Overview
In the plays and popular folklore of the seventeenth and eighteenth centuries are many expressions of liberty against the law. Taking this literary theme as his starting point, Christopher Hill examines how seventeenth-century society and its laws looked to the mass of the landless and lawless classes. The colourful beggars and highwaymen of The Jovial Crew and The Beggar's Opera voice the paradoxical claim that beggars are more free than people of property. These fiercely satirical plays show the crafty beggar as no worse than the eminent politician or courtier. The ballads of Robin Hood, at their height of popularity, personify the opposition between liberty and property, the freedom of the outlaw in the greenwood versus the constraints of power, money and society. Other groups opted out too: there are stories of ladies eschewing material comforts to go with the gypsies; colonists in North America 'went native'; and the idea of the 'noble savage' dates from this period. With their rejection of the state church, religious dissenters also challenged the prevailing orthodoxy, and so the law of the state. This hero-worship of the 'outlaw' reflects vast social and economic changes. The lives of the peasantry were irrevocably altered, and Christopher Hill considers how they were affected by enclosures, the loss of many traditional rights and draconian punishments for minor transgressions. However, the time when discontent would be expressed in political action was still far in the future. These expressions of contempt for the law challenge the equation of law with property that came about in the Glorious Revolution. They begin to pose the question, 'Freedom for whom?'.Editorials
Kirkus Reviews
Renowned English historian Hill (The English Bible and the Seventeenth-Century Revolution, 1993, etc.) uses popular literature and ballads to shape a stimulating critique of the concept of liberty in 17th-century England's struggle between king and Parliament.Even today, the English Civil War, Cromwell's Protectorate, the Restoration of the monarchy under Charles II, and the Glorious Revolution of 1688 are still commonly viewed as an inevitable progress toward popular liberty. But what really happened, Hill asserts, is that men of property won absolute power to overrule both the customary rights of the poor (e.g., copyhold and common land) and the restrictions of the Crown.
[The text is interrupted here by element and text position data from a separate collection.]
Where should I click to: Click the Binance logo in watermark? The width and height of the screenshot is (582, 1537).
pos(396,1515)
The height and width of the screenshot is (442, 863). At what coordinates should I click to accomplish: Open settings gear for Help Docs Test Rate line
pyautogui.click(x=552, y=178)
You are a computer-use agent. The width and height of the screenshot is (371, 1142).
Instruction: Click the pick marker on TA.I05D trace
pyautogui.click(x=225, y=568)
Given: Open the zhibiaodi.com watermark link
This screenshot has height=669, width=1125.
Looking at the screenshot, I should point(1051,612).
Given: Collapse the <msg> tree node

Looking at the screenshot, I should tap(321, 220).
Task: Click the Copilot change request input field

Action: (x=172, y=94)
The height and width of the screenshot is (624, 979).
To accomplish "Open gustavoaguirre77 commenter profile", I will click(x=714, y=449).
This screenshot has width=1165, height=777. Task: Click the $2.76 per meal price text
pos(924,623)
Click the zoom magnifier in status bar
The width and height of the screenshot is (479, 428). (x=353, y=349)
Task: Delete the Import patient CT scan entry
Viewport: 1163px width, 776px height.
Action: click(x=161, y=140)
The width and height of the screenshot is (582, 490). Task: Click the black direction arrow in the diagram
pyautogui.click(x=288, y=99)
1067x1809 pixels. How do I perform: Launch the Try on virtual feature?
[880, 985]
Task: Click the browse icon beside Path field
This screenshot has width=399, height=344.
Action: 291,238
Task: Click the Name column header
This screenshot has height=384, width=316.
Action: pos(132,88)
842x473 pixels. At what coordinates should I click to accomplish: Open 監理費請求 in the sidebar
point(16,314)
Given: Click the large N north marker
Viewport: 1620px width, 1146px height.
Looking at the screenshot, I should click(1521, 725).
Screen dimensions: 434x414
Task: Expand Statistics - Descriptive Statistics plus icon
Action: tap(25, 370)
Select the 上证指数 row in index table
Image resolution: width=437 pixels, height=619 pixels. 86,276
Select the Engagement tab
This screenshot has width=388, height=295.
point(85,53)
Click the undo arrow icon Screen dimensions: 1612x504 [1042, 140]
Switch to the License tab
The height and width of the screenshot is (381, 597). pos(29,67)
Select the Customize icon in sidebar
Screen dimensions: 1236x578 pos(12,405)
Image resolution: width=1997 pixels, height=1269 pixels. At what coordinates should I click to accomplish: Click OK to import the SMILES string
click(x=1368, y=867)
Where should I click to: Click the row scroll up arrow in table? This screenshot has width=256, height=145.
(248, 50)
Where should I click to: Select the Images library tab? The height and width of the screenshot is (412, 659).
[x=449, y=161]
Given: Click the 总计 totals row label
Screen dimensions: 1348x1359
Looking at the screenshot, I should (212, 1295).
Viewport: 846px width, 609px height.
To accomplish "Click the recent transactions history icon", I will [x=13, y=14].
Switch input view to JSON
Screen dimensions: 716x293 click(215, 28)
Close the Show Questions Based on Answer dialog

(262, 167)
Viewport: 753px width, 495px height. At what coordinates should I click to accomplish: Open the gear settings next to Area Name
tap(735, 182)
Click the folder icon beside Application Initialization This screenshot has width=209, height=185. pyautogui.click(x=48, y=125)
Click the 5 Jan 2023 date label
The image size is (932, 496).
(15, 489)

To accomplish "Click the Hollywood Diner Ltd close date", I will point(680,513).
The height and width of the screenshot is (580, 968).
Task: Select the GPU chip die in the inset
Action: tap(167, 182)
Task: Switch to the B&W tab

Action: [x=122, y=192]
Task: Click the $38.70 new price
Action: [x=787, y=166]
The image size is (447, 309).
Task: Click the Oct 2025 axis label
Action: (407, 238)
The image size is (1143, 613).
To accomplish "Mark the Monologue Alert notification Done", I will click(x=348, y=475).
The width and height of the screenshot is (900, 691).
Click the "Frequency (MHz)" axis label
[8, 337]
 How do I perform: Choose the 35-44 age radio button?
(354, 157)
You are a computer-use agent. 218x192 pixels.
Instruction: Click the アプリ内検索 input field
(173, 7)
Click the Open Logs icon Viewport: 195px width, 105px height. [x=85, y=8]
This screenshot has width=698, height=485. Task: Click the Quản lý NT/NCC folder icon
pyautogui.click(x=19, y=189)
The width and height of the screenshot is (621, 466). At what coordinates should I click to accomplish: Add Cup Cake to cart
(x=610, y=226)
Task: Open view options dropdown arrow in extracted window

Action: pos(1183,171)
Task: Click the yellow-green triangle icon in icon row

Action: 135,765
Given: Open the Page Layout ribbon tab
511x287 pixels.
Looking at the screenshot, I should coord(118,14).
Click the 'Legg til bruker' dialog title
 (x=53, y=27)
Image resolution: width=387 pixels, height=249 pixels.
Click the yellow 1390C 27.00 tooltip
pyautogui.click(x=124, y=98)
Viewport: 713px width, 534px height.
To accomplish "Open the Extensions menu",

The peasantry gained little from the new freedoms and lost much, including in many cases their land. Hill, of course, is not the first to challenge the so-called Whig view of history by seeing the English revolution as the triumph of a capitalist economy, and in his long career, which included 13 years as master of Balliol College at Oxford University, he has approached this theme before from many different angles. Here he eschews state papers ("Government statements are usually intended to deceive") and attempts to rescue the landless ex-peasantry from posterity's silence by turning to popular culture for his source material. We move from the plays of Beaumont and Fletcher to John Gay's fiercely satirical Beggar's Opera, which boasted that only beggars, who were outside the law, were truly free. When censorship broke down in the 1640s, the uneducated—even women—could get published, and Hill guides us through his favorite terrain, that of the radical popular movements which briefly appeared, such as the Muggletonians, who denounced the law and lawyers as agents of the rich, and the Diggers, whose spokesman Gerrard Winstanley advocated a return of the land to the common people.
Superbly written, Hill's account throws light on a crucial epoch in English history, one that was to have a profound influence on American attitudes.